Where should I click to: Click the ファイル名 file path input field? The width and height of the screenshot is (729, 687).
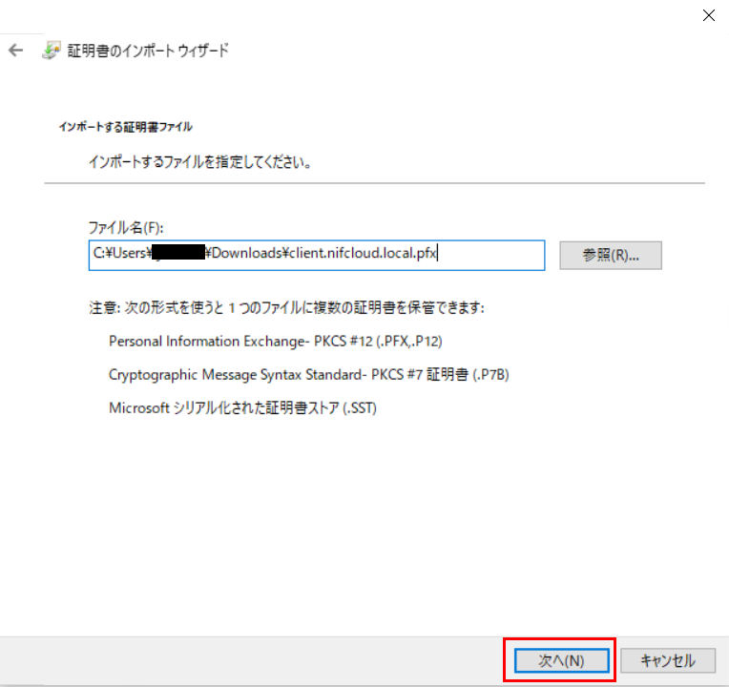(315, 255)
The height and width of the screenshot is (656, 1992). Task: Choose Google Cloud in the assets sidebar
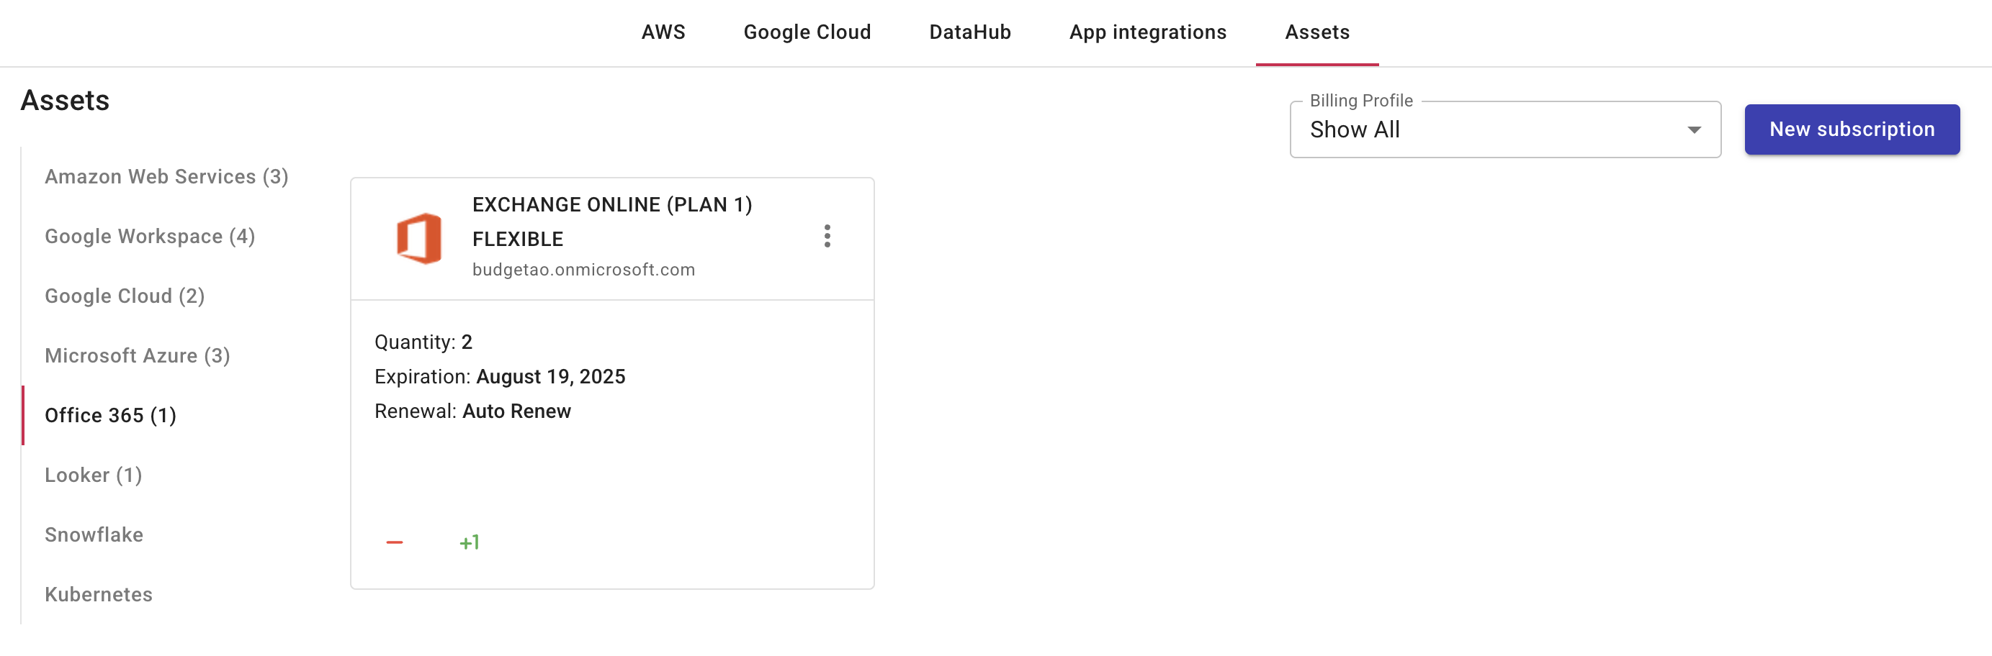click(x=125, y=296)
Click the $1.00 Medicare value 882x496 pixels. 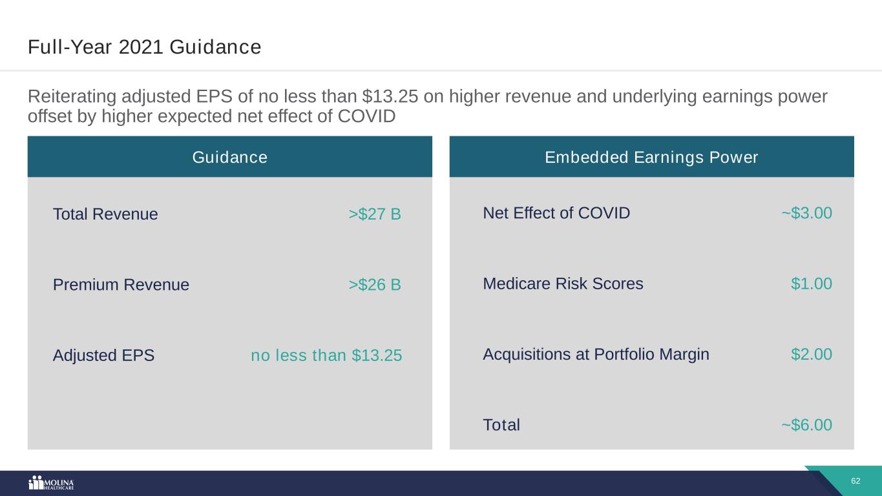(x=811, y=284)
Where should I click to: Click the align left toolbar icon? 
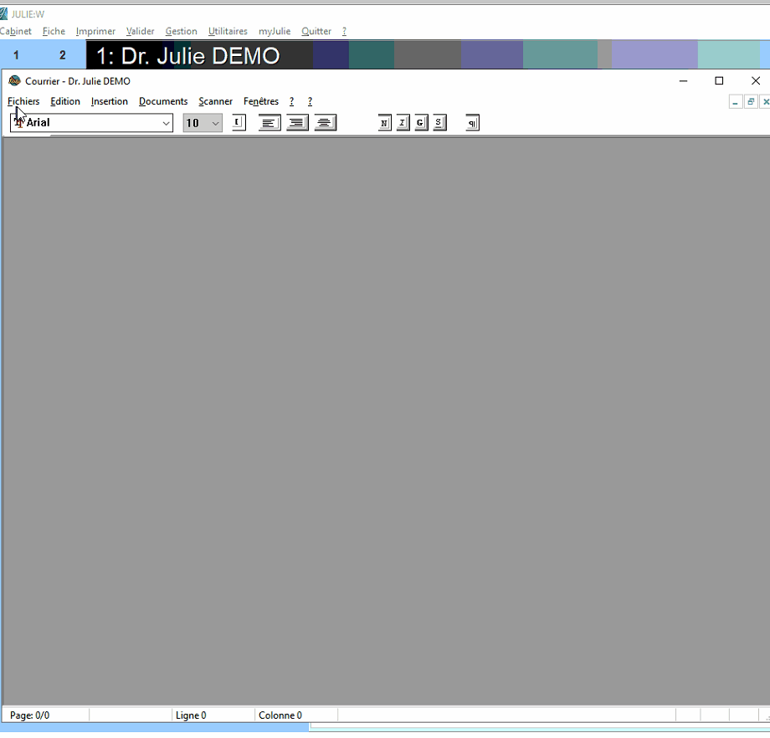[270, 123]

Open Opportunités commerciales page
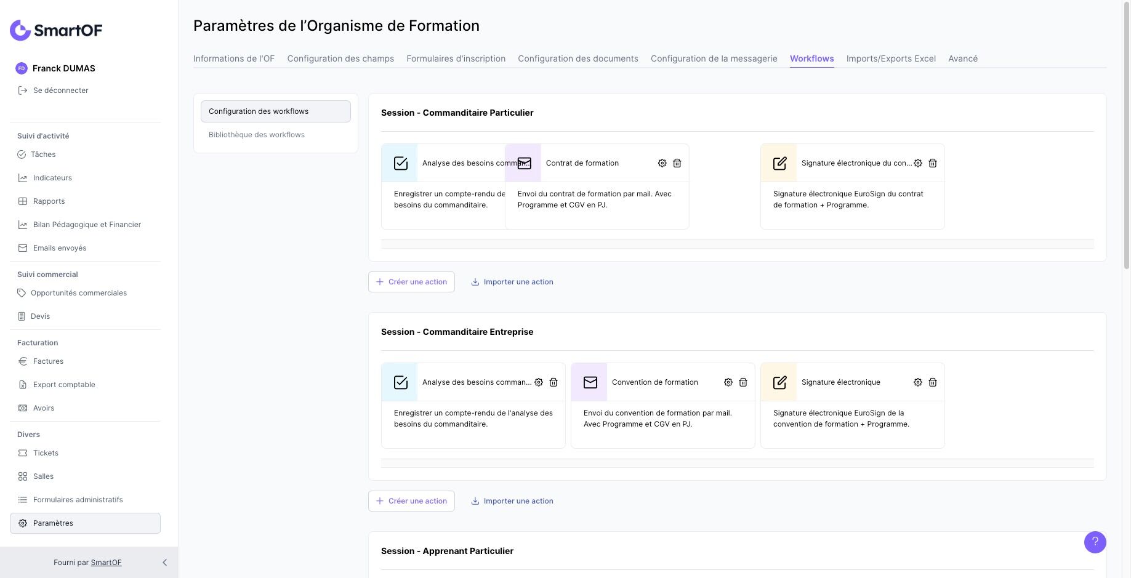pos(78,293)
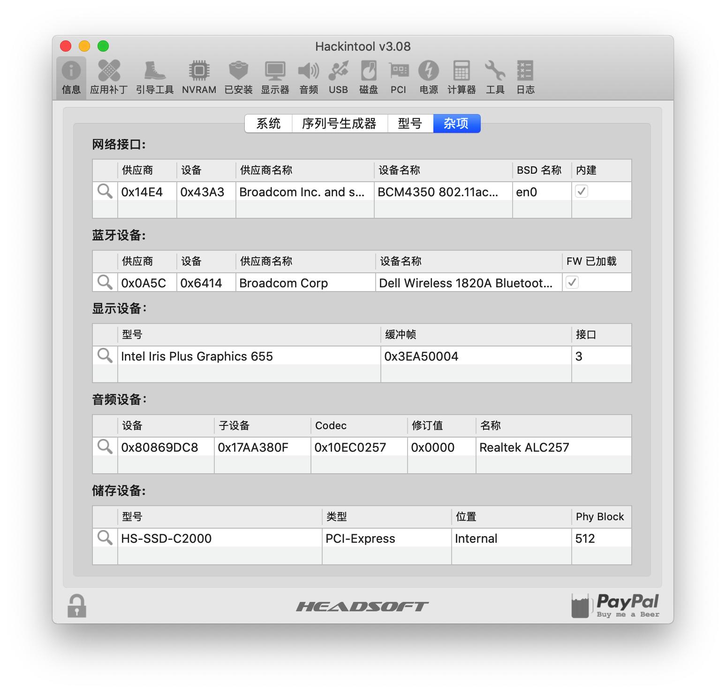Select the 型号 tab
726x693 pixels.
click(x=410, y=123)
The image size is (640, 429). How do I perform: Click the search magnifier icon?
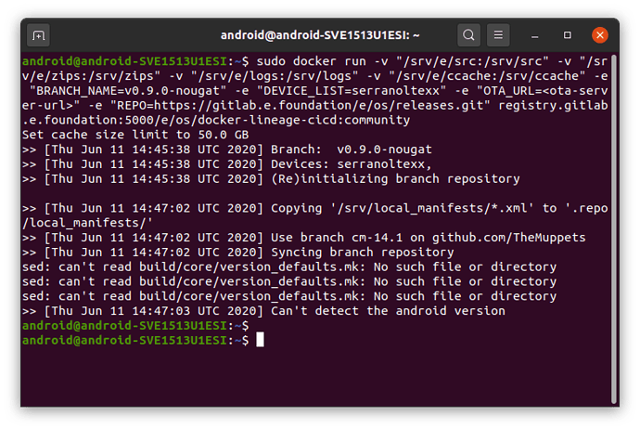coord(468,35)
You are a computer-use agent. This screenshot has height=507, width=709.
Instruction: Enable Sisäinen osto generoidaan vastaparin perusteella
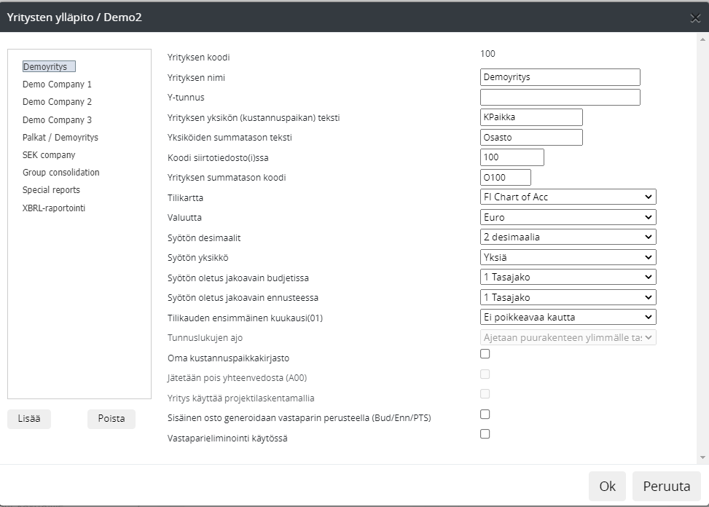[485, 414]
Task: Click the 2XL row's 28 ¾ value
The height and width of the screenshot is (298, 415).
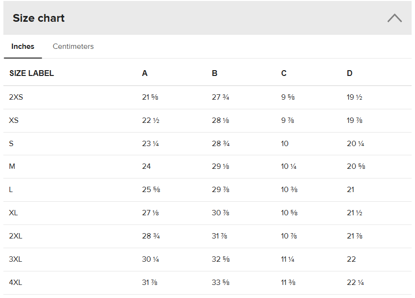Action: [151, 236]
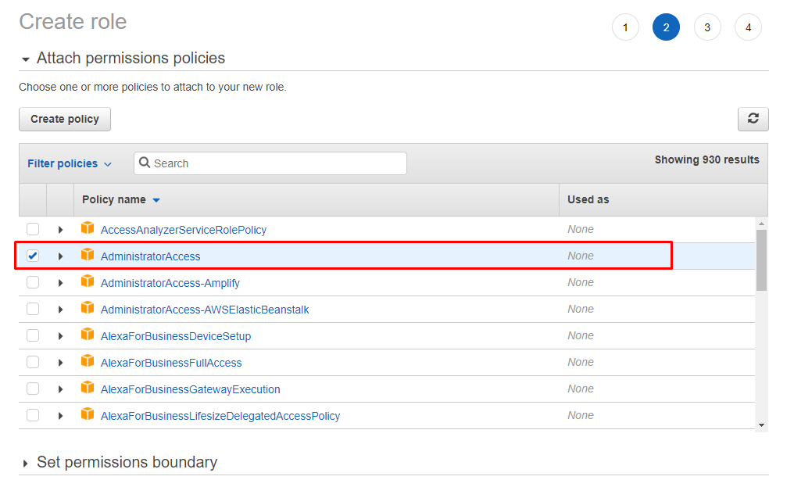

- Work instructions
Output, exactly and only: the line containing "Open Opportunités commerciales page", the last line of the listing above, and every line in between. Leave the pictures out.

- Solution to this problem
Open Opportunités commerciales page
pos(78,293)
Select the 型号 tab
726x693 pixels.
click(x=410, y=123)
The image size is (640, 429). How do I perform: Click the search magnifier icon?
coord(468,35)
You are a computer-use agent. This screenshot has height=507, width=709.
Instruction: Enable Sisäinen osto generoidaan vastaparin perusteella
[485, 414]
Task: Click the 2XL row's 28 ¾ value
The height and width of the screenshot is (298, 415).
Action: [151, 236]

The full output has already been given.